Upaya ini bukan yang pertama kali dilakukan. Sebelumnya, Mie Aceh sempat diusulkan namun belum mencapai tahap penetapan sebagai WBTb nasional. Kini, Disdikbud Banda Aceh menyusun ulang dokumen akademik dan kelengkapan administratif yang lebih komprehensif.
Mengapa Mie Aceh Layak Jadi Warisan Budaya Takbenda?
Mie Aceh dinilai memenuhi kriteria sebagai warisan budaya karena memiliki nilai sejarah, tradisi, dan keunikan resep yang diwariskan secara turun-temurun. Hidangan ini telah menjadi identitas kuliner masyarakat Aceh dan dikenal luas di berbagai daerah di Indonesia.
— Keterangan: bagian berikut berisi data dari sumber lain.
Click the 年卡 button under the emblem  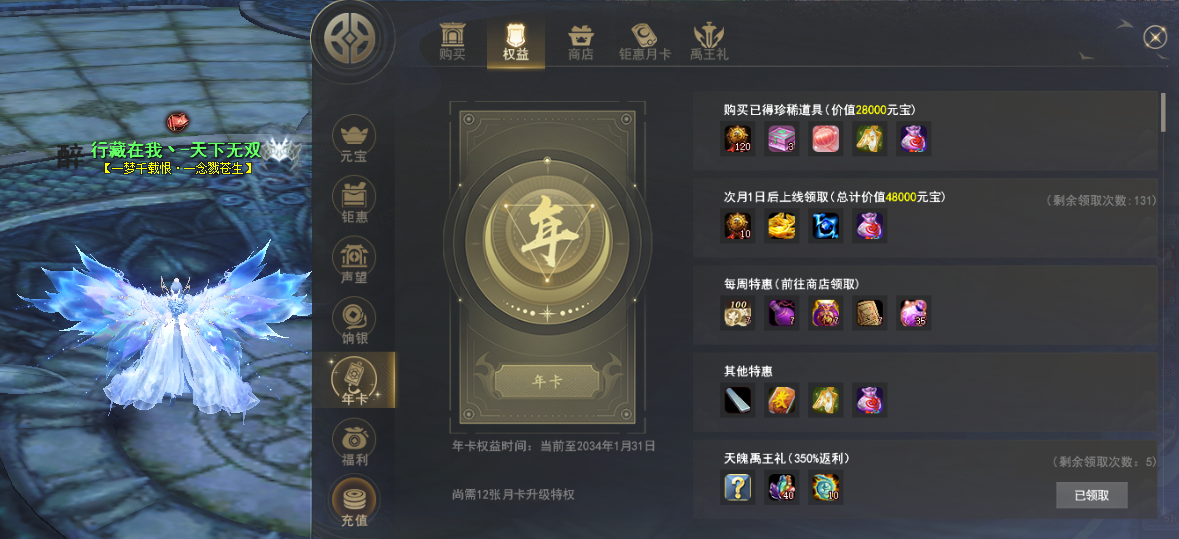(x=547, y=381)
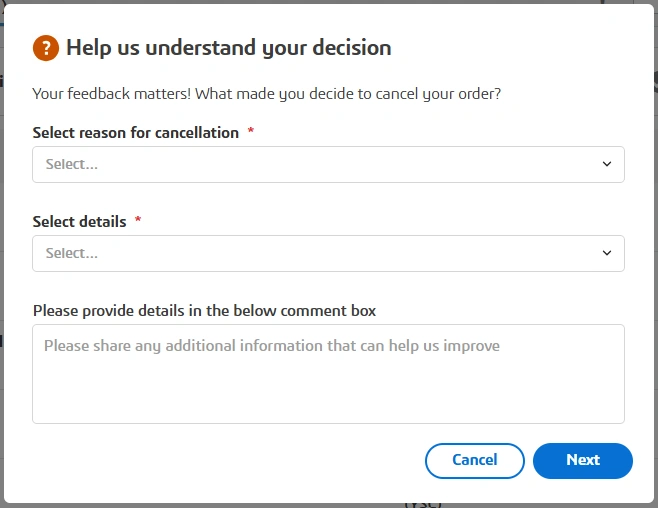Focus the additional information comment box
The width and height of the screenshot is (658, 508).
328,373
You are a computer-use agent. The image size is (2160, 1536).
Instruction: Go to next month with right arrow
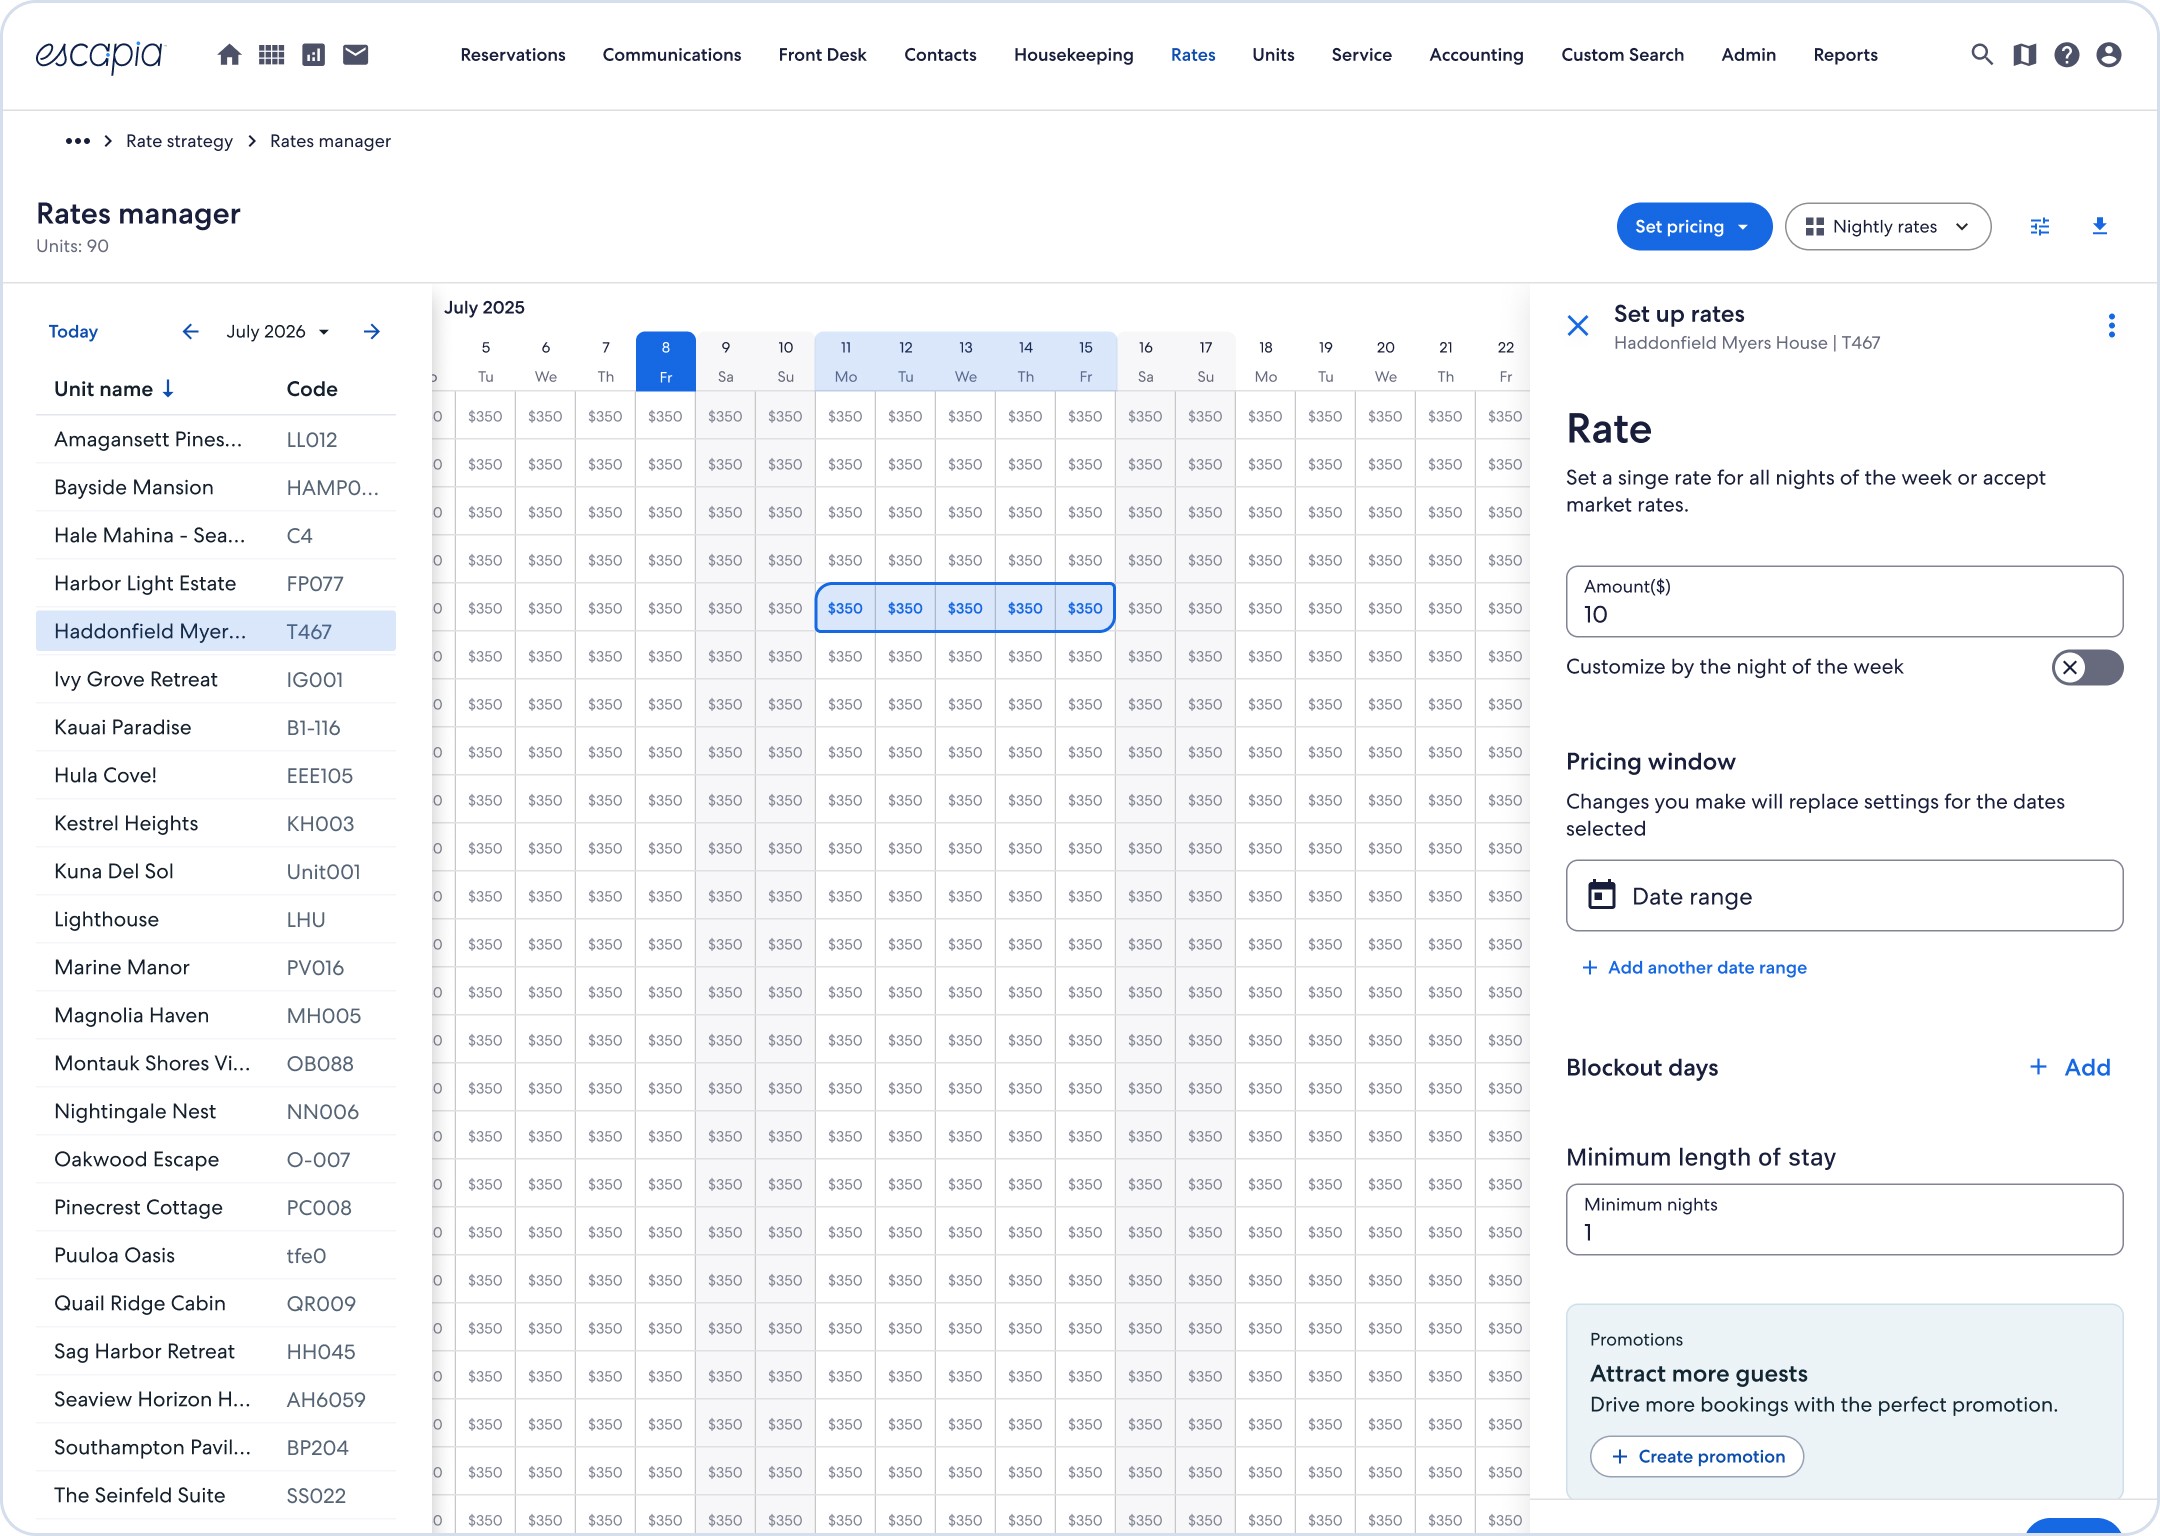372,332

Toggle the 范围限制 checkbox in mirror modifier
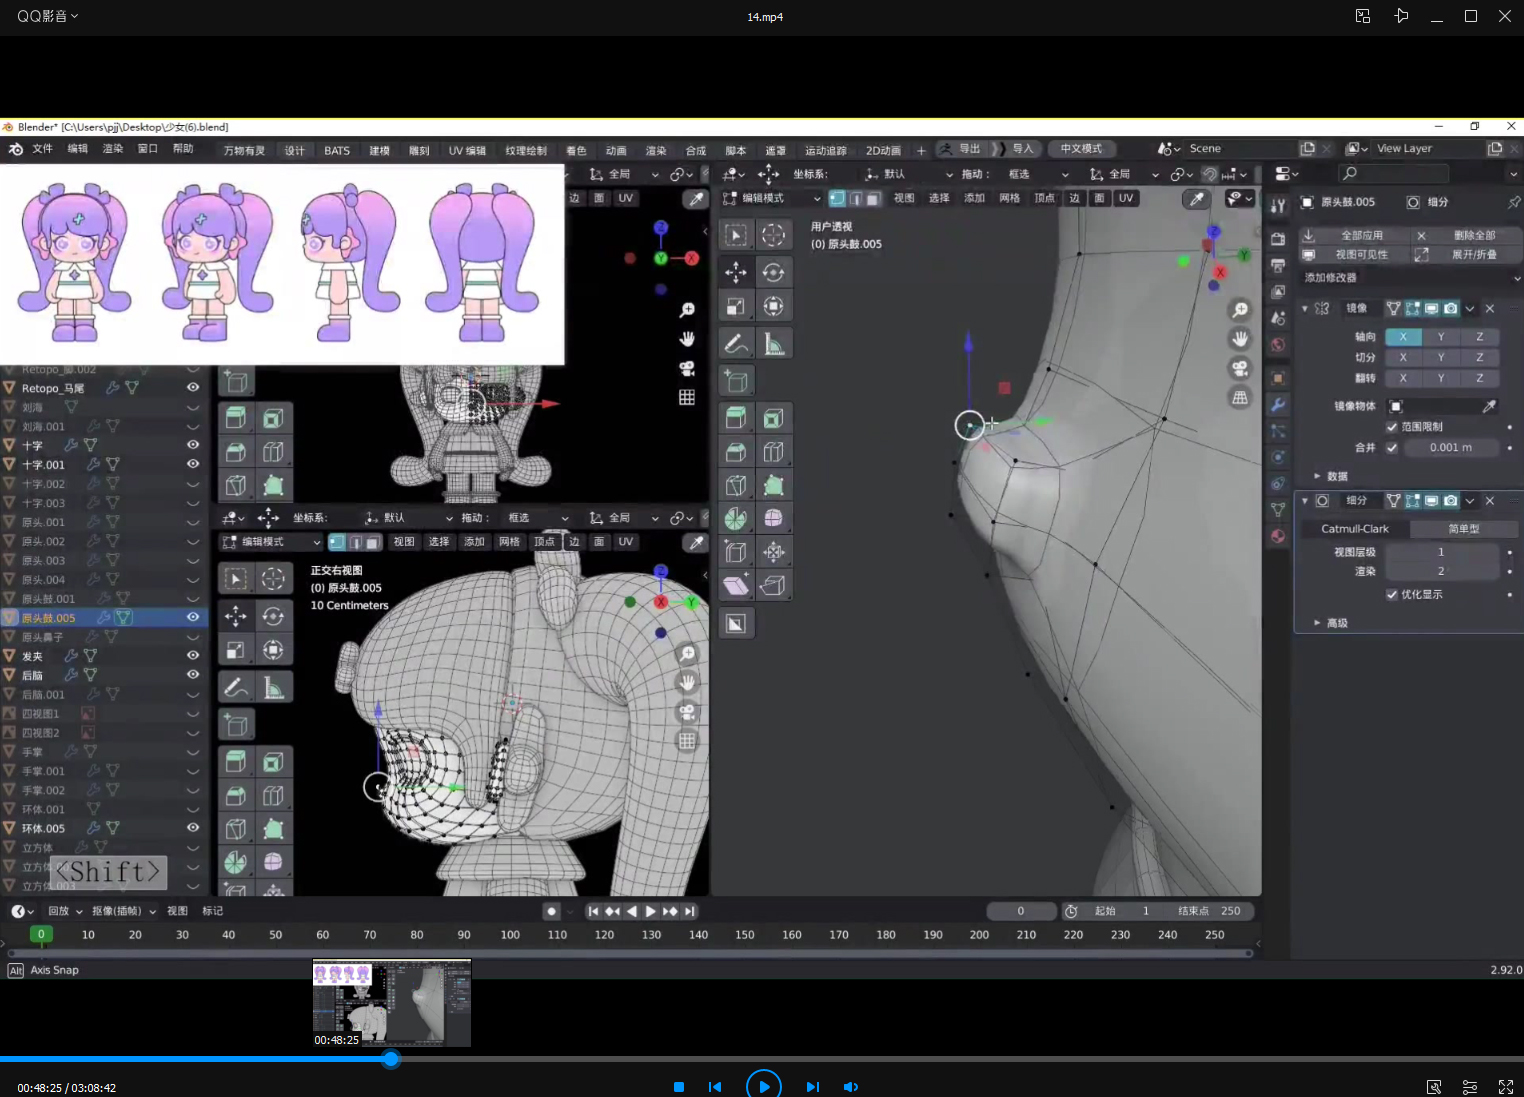tap(1392, 427)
Proses pengusulan WBTb mensyaratkan bukti bahwa suatu tradisi atau produk budaya masih hidup dan dipraktikkan oleh komunitasnya. Dalam hal ini, Mie Aceh masih mudah ditemukan di warung-warung hingga restoran besar di seluruh Aceh.
Tahapan Pengusulan yang Harus Dilalui
Disdikbud Banda Aceh saat ini tengah melengkapi sejumlah dokumen, termasuk kajian akademik, dokumentasi video, serta surat rekomendasi dari organisasi kemasyarakatan dan budayawan. Semua berkas akan diverifikasi oleh tim ahli WBTb di tingkat provinsi sebelum dikirim ke Jakarta.
Kepala Disdikbud Banda Aceh menyebutkan bahwa kolaborasi dengan akademisi dan pegiat kuliner lokal menjadi kunci dalam penyusunan proposal ini. Pihaknya juga telah menggelar Focus Group Discussion (FGD) untuk memperkuat argumen budaya di balik Mie Aceh.
Dampak Jika Mie Aceh Ditetapkan Sebagai WBTb
Jika berhasil ditetapkan, Mie Aceh akan mendapatkan pengakuan resmi negara sebagai warisan budaya Indonesia. Status ini dapat meningkatkan perlindungan terhadap resep dan metode memasak tradisional, sekaligus memperkuat posisi Mie Aceh dalam pariwisata kuliner nasional.
Pengakuan WBTb juga membuka peluang bagi pelaku UMKM kuliner di Banda Aceh untuk mendapatkan pendampingan dan promosi dari pemerintah. Sejumlah daerah sebelumnya telah merasakan dampak ekonomi positif setelah kuliner khasnya diakui sebagai warisan budaya takbenda.